# ABOUT THIS EXERCISE
Give only the number of lines in the records that include the string "computer".

Data items
================================

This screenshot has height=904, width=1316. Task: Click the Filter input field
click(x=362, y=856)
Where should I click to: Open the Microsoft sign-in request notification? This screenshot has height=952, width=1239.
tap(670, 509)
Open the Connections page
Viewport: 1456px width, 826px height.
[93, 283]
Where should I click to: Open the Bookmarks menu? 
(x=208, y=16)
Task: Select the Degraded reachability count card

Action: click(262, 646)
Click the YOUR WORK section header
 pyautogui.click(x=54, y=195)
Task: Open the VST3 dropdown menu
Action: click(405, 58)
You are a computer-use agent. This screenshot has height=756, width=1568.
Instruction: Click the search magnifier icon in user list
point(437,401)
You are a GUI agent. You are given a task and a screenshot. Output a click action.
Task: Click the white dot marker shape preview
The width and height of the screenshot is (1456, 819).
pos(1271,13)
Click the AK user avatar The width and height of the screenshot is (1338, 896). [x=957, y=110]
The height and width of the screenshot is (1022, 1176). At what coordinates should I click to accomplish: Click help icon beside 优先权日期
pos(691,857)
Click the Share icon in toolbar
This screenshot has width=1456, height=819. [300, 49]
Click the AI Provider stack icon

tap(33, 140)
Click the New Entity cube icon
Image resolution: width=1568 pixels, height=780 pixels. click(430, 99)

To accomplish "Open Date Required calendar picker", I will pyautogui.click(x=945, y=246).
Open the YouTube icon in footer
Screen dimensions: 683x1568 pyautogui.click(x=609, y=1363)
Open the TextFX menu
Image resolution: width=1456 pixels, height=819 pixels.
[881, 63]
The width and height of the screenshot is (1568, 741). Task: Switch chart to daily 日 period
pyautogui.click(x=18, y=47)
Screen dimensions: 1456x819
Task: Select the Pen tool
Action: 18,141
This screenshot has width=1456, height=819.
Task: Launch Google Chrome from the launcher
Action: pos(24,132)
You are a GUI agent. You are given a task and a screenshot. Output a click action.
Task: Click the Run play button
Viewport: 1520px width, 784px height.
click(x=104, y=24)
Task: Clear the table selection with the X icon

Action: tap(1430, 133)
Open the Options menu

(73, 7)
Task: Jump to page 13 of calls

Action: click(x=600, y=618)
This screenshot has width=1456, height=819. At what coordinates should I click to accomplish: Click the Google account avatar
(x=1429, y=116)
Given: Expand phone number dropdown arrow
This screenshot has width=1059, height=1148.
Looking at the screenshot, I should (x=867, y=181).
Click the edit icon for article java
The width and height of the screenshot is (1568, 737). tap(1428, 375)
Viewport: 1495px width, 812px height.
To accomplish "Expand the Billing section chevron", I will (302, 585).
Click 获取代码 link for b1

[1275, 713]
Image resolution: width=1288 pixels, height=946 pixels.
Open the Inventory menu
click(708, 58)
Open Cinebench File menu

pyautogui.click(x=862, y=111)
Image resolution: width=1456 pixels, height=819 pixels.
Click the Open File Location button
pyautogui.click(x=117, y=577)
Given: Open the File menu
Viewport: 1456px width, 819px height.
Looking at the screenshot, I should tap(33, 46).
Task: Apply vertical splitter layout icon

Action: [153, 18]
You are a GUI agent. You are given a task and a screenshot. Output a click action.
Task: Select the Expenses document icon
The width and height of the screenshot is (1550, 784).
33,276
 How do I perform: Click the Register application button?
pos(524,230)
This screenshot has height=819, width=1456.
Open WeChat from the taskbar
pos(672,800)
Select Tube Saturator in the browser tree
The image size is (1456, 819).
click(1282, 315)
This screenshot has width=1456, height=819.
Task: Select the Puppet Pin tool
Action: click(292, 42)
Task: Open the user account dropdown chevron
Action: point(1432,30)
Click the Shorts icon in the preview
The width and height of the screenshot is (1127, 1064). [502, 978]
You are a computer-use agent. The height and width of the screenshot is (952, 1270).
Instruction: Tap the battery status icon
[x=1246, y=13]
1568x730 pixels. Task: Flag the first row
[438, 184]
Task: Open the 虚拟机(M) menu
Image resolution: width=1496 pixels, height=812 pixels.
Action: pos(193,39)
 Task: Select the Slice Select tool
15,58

================================

# TASK OUTPUT
2